**WHAT YOU ARE ASKED TO DO**. Using the article on Twitter Articles, explain why blog conversations had context that Twitter lacks. Answer in one to three sentences.

**PASSAGE SHOWN**.
*** Begin section ***
Twitter’s 140-character limit was probably what propelled the platform to its planet-wide success. Even when that limit doubled to 280 characters in 2017, it didn’t mess with the formula. Then Twitter’s Evan Williams started Medium, which promised to be a kind of Twitter for longer articles. But that never really achieved the tech of either Twitter or William’s first publishing success, Blogger. Twitter Articles, though, might be able to do what nobody else has done since those early days—relaunch personal blogging as a thing.  “This is a game-changer for long-form writing. Now, Twitter can be used as an interactive platform and has the ability to share content in real-time with readers who have accounts on there too,” king of social media Robert Stern told Lifewire via email. “This will open up many opportunities that were previously limited by blogs/websites where you need subscribers or followers before your post goes live. Anyone can now publish their ideas/innovations/opinions and find like-minded and similarly interested people.”

The Decline of Personal Blogging

If you wanted to share something on the internet before Facebook and Twitter took over, you’d have to make a website. Then we went through a few early social networks, but one trend stood out: Blogging. It might have been a LiveJournal, a Blogger blog, or even a WordPress site, but the idea was the same. You’d write about something—anything—and people would respond by writing on their blogs or commenting on yours.  This led to some great conversations, and because those conversations were spread out and happened at a slower pace, they had something that the ultra-fast pace of Twitter can never have: context. Blogs were a part of a wider, open ecosystem that enabled conversations to evolve. Twitter, on the other hand, is almost context-free, and a single tweet can be blown up to mean anything. And blog posts stick around for a lot longer than a tweet, which is gone off the bottom of your feed before you even see it.  Medium was a decent stab at making a place where anyone could write longer articles and has now matured as a newsletter and ersatz blogging platform. But it never took off like Twitter.

Twitter Articles

Twitter Articles, if it does turn out to be a way to publish long-form articles to your followers, could really shake things up. If you have a few thousand followers, that’s an instant audience for your blog. You can, of course, post a link to all your blog articles to Twitter, but presumably, Twitter will keep everything in one place. And the killer feature is that readers will be able to comment on your articles right there on Twitter.  It all depends on how it works. If Twitter Articles are designed to stick around, kind of like how Instagram Stories stick at the top of your feed, then it could be useful. But if it lives in the same ephemeral timeline as tweets, then all that extra effort writing a long post would be wasted.  “A time-sensitive story or news piece based on a trending topic will draw a huge audience if it’s published on Twitter, but as soon as the trend loses traction, any feature that’s published on Twitter will just fade into the background,” online marketer John DiBella told Lifewire via email. “But if the same feature was published on WordPress, it could be pinned or stuck to the home page of a site which will make it much easier to find.”  If it plays this right, Twitter could be in a position to bring back personal blogging and even supplant WordPress and Medium. It already has the comment and conversation part sewn up. It should allow these longer articles to live on the wider web and not just as part of a timeline. Doing so might create a killer combo of reach, context, and interaction that would be hard to beat.
*** End section ***
**SOURCE DATA**.
*** Begin section ***
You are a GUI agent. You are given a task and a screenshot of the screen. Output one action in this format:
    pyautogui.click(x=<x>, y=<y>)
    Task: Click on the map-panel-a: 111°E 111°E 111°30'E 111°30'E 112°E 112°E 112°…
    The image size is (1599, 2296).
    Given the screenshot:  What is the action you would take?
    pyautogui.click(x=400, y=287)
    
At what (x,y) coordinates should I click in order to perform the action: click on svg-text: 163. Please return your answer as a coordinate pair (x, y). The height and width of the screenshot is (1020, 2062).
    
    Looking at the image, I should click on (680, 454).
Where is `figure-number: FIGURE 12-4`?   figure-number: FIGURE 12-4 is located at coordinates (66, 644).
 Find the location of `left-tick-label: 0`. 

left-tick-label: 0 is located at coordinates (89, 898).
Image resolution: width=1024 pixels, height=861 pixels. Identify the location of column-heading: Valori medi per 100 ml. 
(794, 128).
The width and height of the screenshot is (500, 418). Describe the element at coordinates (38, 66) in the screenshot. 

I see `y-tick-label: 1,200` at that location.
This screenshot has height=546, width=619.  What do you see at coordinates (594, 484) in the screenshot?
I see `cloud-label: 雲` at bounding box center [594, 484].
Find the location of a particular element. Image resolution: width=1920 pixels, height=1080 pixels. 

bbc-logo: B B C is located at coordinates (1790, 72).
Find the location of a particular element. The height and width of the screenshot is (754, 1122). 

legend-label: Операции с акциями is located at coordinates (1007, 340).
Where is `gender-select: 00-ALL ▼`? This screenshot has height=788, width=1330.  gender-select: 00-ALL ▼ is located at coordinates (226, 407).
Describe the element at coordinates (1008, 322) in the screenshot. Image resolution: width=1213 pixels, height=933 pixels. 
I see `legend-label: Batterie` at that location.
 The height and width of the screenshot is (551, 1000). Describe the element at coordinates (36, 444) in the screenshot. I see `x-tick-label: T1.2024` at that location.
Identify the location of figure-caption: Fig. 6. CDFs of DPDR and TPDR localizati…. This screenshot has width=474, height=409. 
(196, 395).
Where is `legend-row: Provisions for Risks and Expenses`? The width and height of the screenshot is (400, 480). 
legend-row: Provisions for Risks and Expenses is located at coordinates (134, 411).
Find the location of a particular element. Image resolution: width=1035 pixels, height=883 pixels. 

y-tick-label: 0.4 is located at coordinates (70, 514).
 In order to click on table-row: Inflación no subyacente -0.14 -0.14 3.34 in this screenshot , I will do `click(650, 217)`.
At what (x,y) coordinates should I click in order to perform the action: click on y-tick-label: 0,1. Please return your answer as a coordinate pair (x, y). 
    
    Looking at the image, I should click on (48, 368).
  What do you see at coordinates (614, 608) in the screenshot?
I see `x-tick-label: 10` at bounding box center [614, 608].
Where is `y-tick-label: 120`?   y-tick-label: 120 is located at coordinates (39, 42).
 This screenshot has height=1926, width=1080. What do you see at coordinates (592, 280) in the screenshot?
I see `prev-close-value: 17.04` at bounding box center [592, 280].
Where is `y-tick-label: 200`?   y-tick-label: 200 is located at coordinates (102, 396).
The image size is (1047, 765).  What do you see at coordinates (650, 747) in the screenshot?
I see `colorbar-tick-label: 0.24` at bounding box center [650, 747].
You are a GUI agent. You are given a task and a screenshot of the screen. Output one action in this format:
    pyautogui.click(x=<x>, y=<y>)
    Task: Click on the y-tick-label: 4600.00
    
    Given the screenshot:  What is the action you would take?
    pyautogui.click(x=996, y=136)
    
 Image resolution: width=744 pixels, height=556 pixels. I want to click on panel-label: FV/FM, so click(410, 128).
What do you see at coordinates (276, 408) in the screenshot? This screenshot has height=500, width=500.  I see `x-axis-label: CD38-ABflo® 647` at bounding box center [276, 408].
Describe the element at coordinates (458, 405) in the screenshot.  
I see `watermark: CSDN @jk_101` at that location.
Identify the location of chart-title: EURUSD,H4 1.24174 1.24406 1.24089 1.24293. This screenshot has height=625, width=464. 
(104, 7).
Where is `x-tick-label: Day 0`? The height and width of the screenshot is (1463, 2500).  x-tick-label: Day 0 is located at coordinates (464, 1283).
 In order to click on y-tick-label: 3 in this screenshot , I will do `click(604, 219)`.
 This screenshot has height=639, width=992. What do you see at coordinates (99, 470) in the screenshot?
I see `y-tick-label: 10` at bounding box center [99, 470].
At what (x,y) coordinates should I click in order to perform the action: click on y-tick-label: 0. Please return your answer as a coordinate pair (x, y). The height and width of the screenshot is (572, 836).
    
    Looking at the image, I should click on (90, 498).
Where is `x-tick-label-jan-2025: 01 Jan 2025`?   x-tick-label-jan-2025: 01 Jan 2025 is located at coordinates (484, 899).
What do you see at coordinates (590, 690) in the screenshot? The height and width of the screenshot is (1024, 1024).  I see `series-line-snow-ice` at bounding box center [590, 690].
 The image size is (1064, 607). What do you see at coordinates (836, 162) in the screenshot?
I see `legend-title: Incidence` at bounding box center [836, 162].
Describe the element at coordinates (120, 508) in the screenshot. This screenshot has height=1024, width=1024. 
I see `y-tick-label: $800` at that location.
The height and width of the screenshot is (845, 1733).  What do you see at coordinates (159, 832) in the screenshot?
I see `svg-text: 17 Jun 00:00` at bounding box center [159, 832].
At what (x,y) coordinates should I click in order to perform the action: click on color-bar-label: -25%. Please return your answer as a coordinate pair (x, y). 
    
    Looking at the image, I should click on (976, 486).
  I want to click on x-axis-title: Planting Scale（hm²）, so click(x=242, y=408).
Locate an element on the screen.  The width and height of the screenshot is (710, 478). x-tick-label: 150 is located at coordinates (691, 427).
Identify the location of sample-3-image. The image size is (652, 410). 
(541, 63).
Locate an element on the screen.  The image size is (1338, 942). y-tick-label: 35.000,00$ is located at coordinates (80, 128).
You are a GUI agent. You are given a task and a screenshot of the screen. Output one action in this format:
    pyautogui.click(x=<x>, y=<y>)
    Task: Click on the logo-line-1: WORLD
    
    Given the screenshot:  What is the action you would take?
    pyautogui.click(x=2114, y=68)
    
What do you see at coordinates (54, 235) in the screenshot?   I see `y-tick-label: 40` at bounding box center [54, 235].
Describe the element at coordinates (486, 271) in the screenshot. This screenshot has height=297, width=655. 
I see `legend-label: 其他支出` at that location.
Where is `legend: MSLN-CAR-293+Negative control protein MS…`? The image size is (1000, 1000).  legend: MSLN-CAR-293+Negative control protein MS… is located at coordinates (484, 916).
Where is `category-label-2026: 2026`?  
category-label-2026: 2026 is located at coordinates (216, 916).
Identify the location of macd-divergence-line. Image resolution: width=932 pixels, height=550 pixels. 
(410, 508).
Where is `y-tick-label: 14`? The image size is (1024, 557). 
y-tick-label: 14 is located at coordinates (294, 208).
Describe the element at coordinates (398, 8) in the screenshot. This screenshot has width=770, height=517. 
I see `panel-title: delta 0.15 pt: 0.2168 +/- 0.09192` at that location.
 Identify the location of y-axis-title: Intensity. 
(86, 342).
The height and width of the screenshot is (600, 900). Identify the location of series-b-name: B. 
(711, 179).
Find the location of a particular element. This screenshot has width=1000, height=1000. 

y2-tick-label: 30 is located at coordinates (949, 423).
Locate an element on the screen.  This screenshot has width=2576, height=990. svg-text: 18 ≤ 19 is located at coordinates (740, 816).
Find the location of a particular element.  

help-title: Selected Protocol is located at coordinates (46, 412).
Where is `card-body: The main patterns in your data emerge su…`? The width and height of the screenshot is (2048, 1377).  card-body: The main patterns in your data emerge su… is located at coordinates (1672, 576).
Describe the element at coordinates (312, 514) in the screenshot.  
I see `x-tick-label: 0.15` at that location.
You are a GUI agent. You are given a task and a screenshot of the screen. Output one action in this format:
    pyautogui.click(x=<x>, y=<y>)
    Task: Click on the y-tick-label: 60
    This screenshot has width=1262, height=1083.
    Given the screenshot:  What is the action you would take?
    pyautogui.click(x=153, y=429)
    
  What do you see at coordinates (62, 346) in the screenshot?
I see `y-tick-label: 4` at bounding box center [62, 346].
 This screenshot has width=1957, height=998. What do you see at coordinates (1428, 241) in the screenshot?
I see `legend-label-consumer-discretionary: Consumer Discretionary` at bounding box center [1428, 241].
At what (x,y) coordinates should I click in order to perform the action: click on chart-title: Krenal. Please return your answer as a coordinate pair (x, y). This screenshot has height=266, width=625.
*** End section ***
**EXERCISE RESULT**. Blog conversations were spread out and moved at a slower pace, unlike Twitter's ultra-fast pace. Blogs were also part of a wider, open ecosystem that let conversations evolve.